WORK REQUIRED: Once you reach the line with "Given: Click the GENERATE button" below, copy each line exactly, stopping after the line with "Task: Choose Best Recipes from dropdown", and skip any pictures.
BEGIN
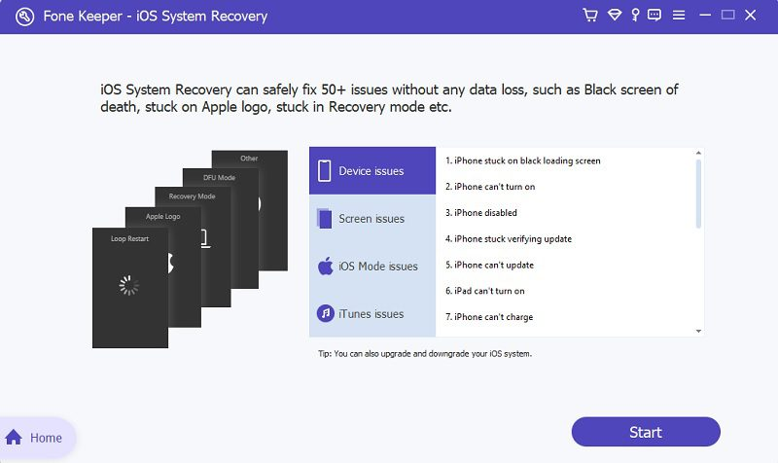Click the key register icon
Image resolution: width=778 pixels, height=463 pixels.
pos(636,16)
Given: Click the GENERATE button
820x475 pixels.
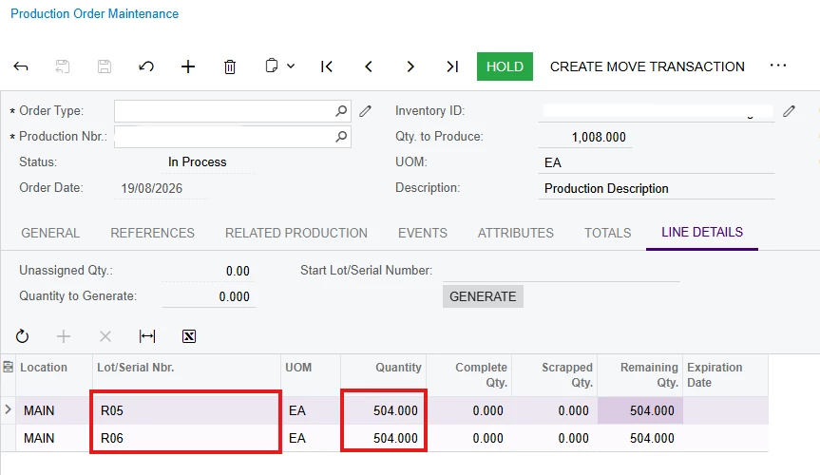Looking at the screenshot, I should [x=483, y=296].
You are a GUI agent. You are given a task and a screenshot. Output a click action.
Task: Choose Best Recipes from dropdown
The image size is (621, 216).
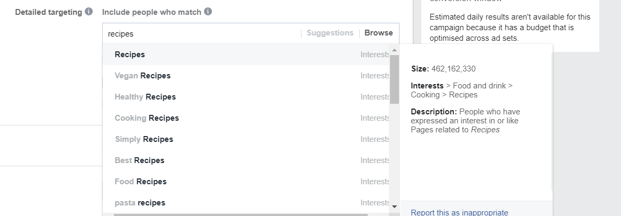(x=246, y=160)
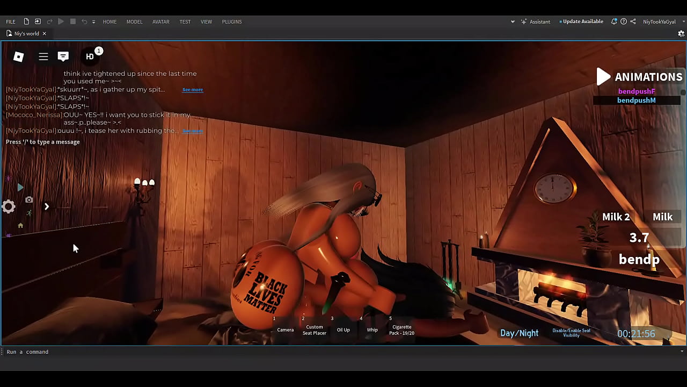Open the Roblox menu logo button
The image size is (687, 387).
[x=18, y=56]
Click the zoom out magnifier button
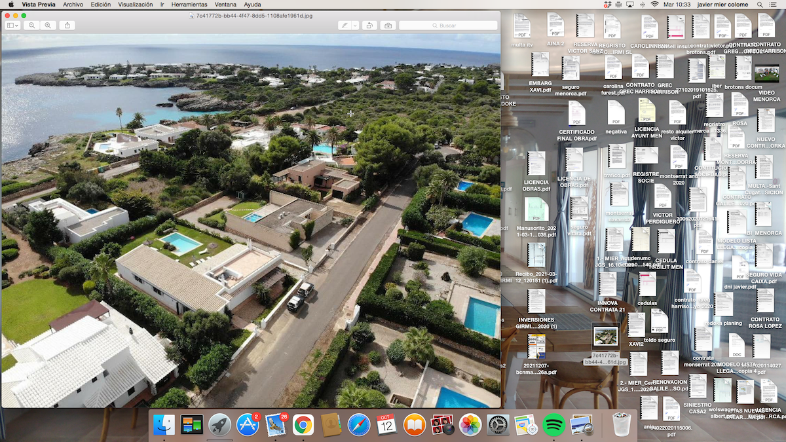 point(31,26)
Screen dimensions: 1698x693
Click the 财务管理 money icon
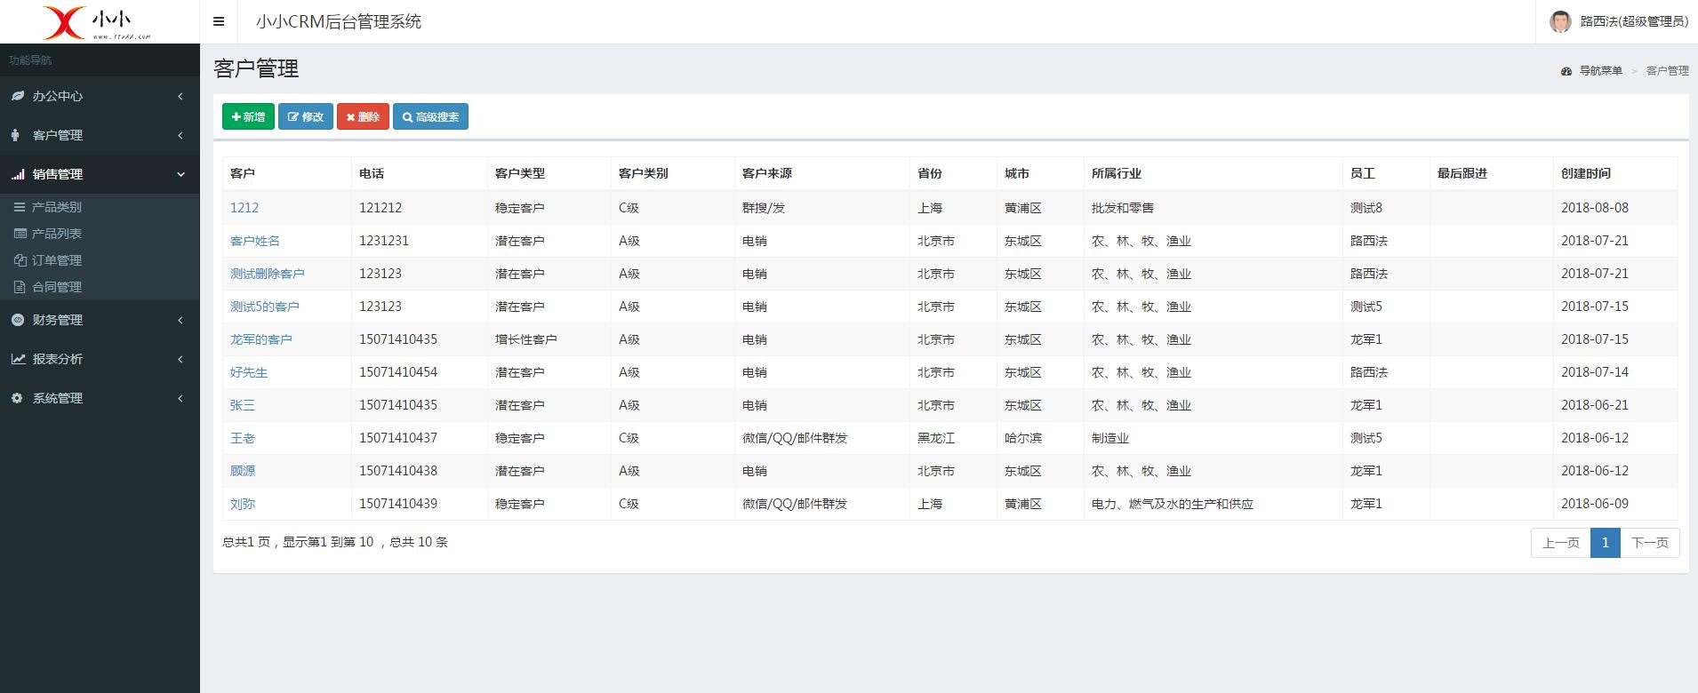[18, 320]
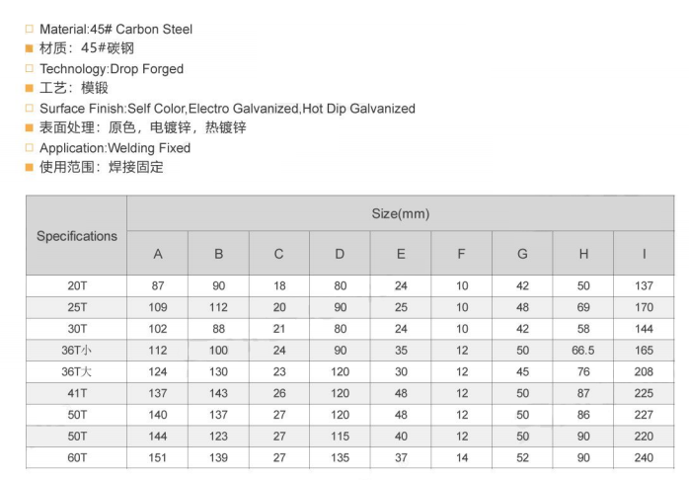This screenshot has width=689, height=480.
Task: Click the orange bullet beside 材质:45#碳钢
Action: coord(30,49)
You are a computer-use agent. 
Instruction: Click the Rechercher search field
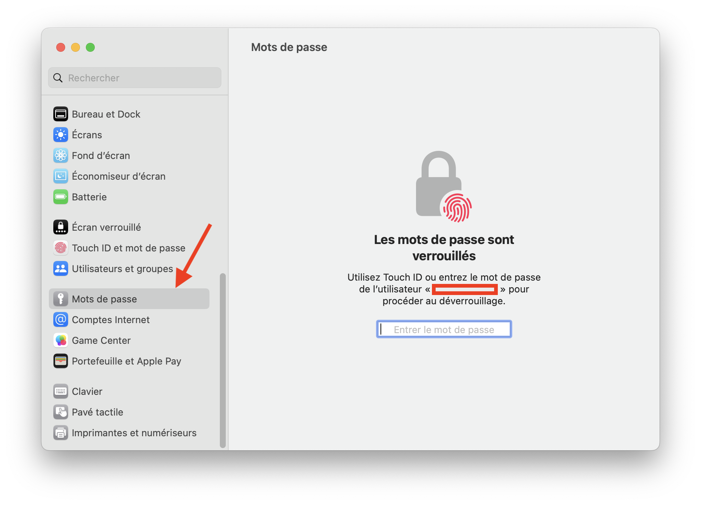135,78
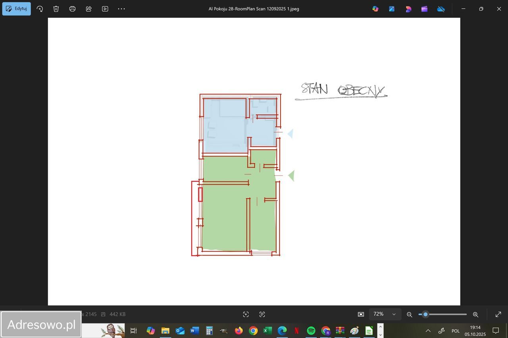The width and height of the screenshot is (508, 338).
Task: Show hidden system tray icons chevron
Action: 428,330
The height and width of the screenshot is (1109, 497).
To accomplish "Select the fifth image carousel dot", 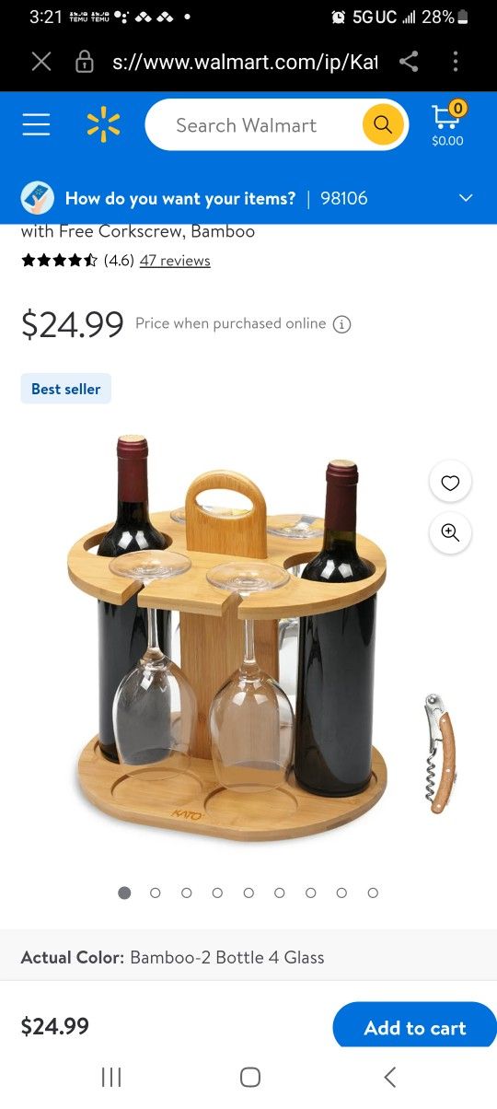I will coord(249,893).
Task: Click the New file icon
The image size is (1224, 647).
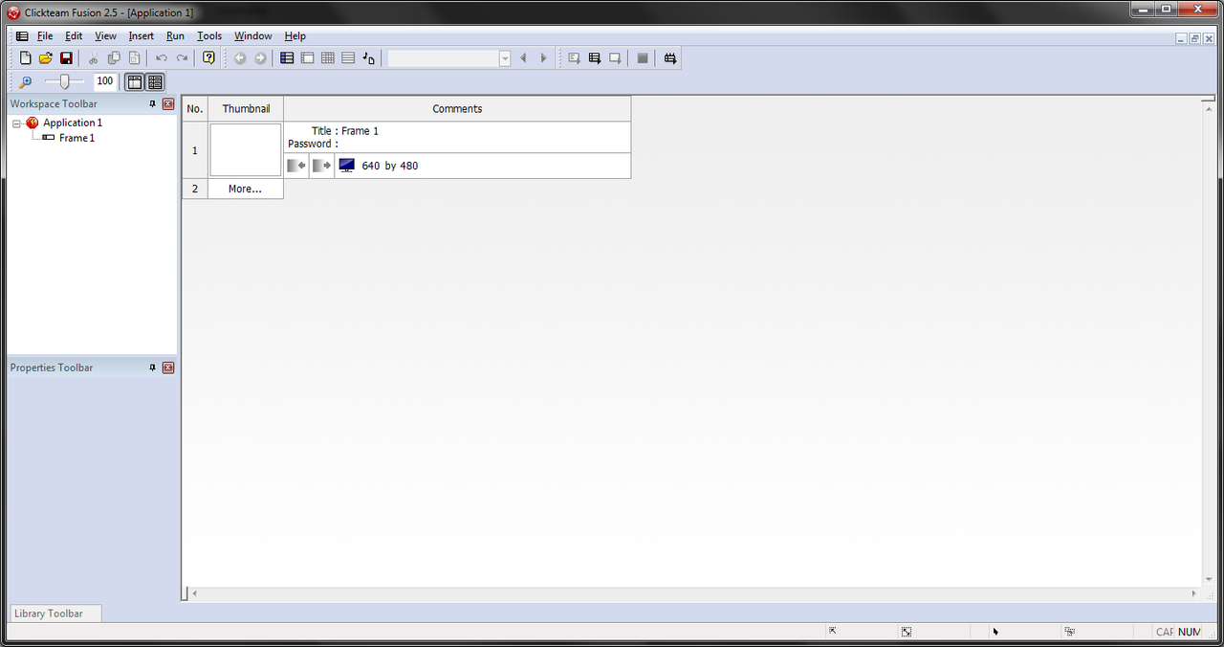Action: pyautogui.click(x=26, y=58)
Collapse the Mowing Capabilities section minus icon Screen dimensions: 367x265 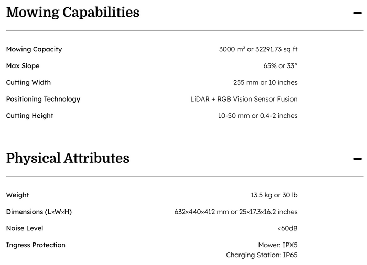click(358, 13)
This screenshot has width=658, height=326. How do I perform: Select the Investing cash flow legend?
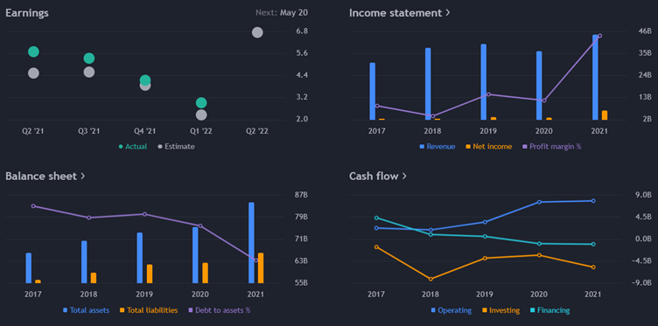tap(501, 310)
END
SOLUTION FOR THIS EXERCISE:
Given: Click the GENERATE button
820x475 pixels.
Looking at the screenshot, I should [x=483, y=296].
You are a GUI agent. You are given a task and a screenshot. Output a click action.
Task: Choose Best Recipes from dropdown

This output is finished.